» **Dataset content**
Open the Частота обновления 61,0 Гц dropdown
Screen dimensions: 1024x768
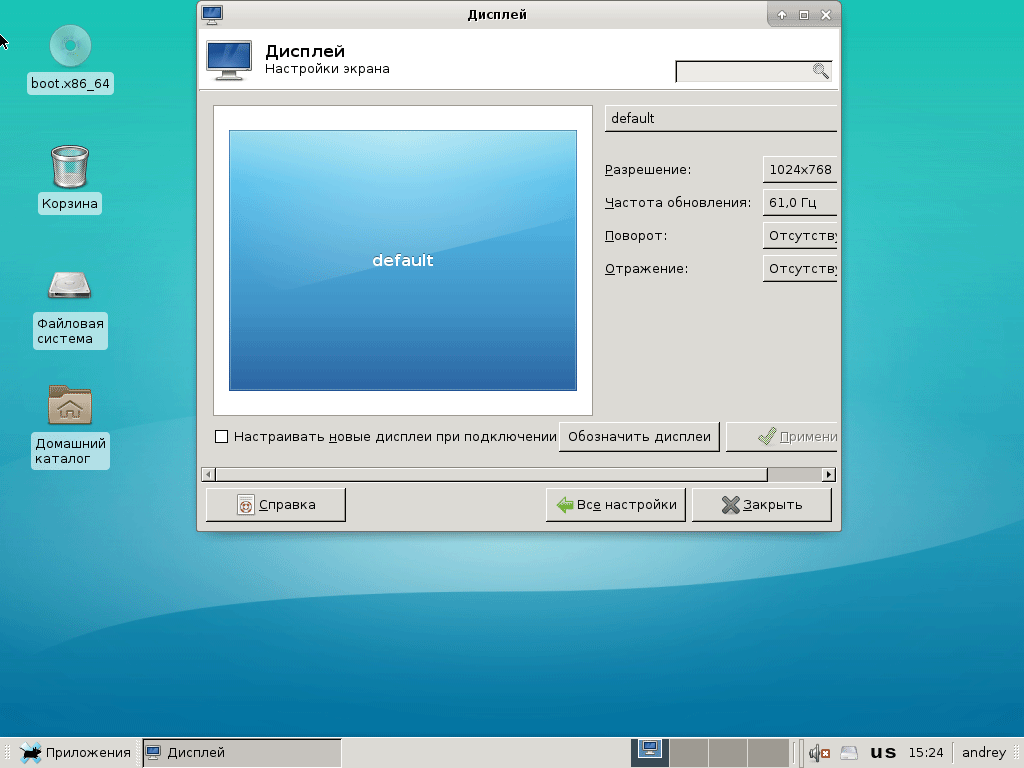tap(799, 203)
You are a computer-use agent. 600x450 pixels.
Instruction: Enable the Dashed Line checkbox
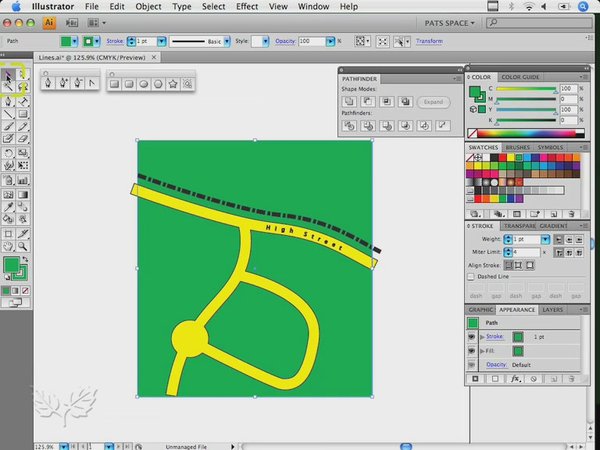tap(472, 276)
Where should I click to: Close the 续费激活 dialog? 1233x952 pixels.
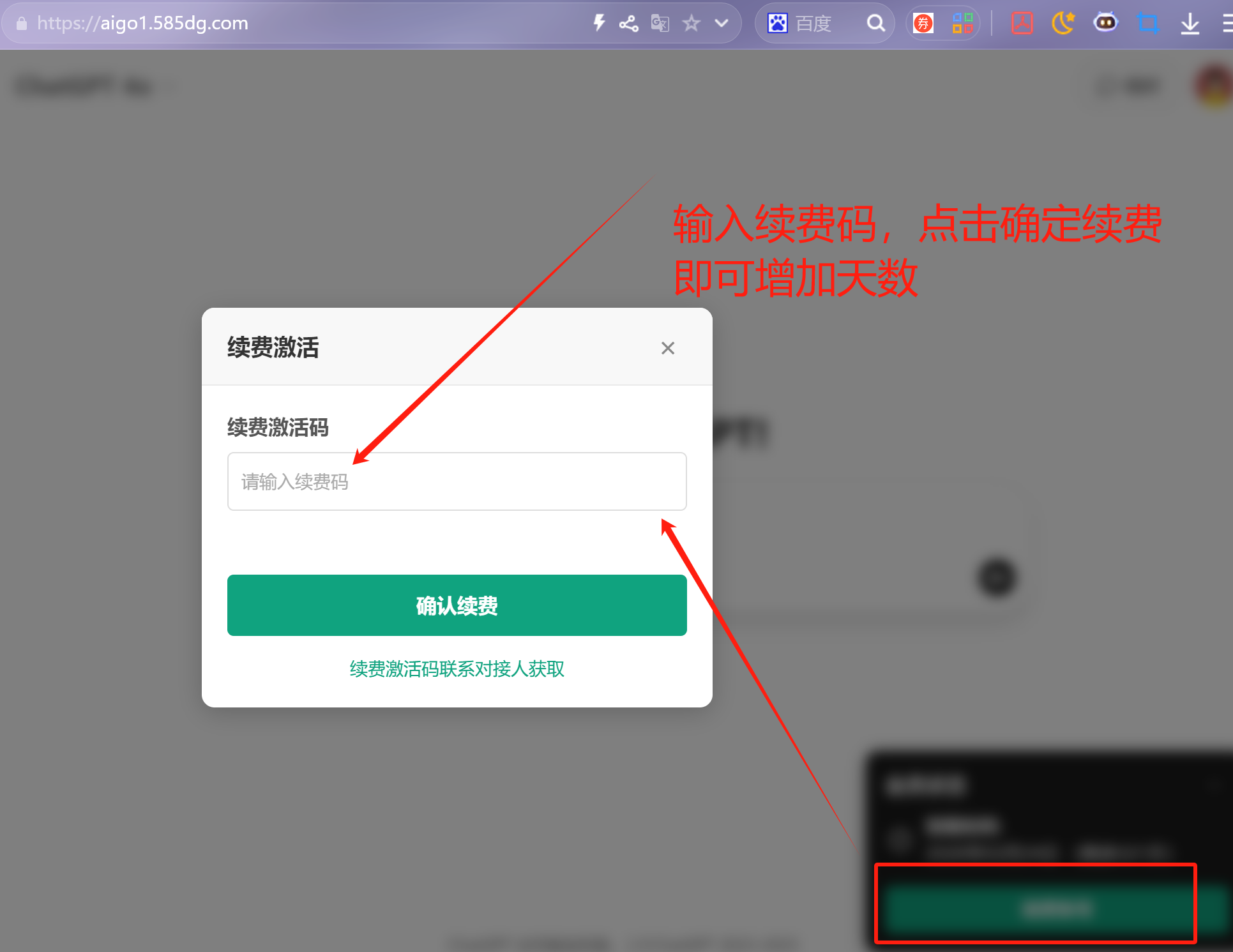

...

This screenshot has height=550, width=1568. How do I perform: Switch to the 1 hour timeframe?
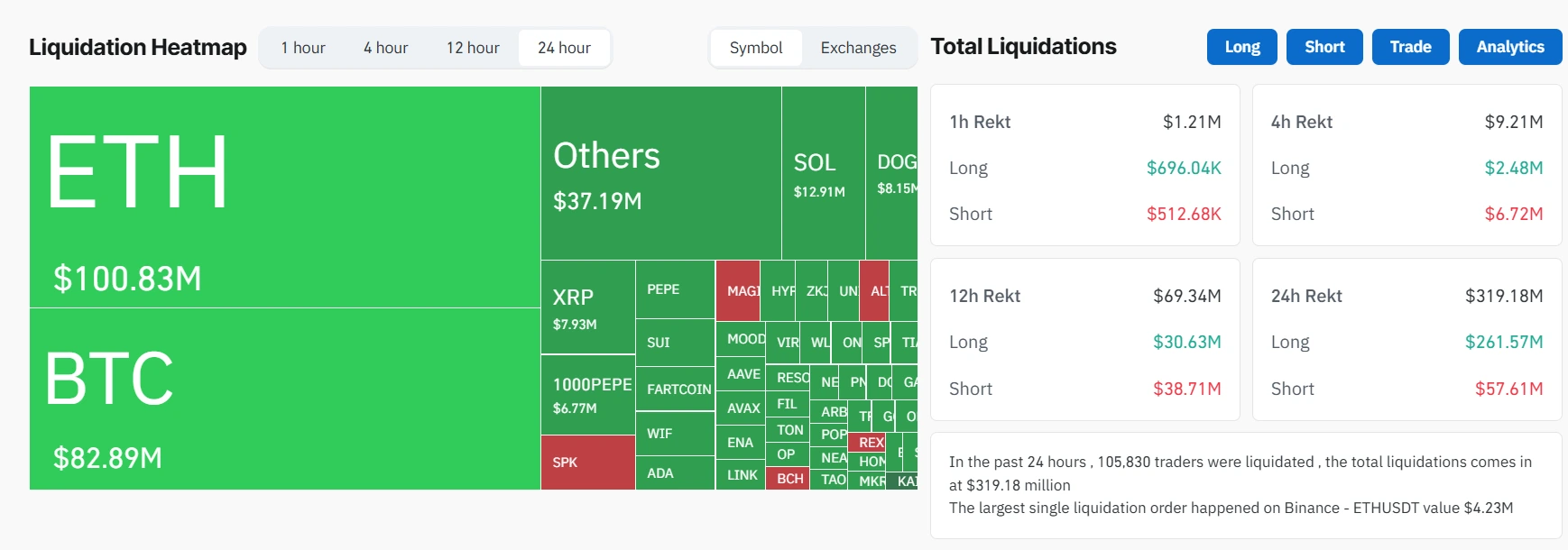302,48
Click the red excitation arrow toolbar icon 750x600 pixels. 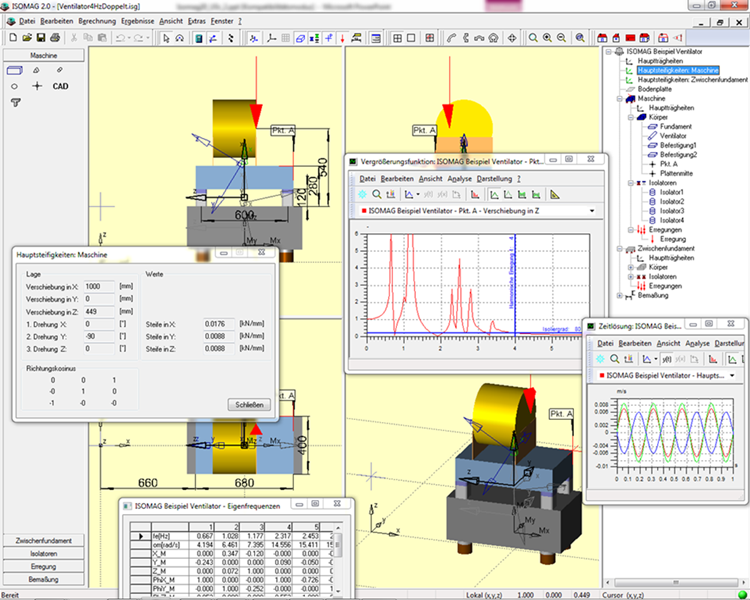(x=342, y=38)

» **Problem to work on**
Format the lines from the one containing "Open the Частота обновления 61,0 Гц dropdown" through the one containing "Where should I", both included, as a Markdown table with the columns No. and Line. Number each line, skip any blank lines, and leave the pictures out.

» **In response**
| No. | Line |
|---|---|
| 1 | Open the Частота обновления 61,0 Гц dropdown |
| 2 | Screen dimensions: 1024x768 |
| 3 | tap(799, 203) |
| 4 | You are a computer-use agent. 600x450 pixels. |
| 5 | Instruction: Enable the Dashed Line checkbox |
| 6 | tap(472, 276) |
| 7 | Where should I click to: Close the 续费激活 dialog? 1233x952 pixels. |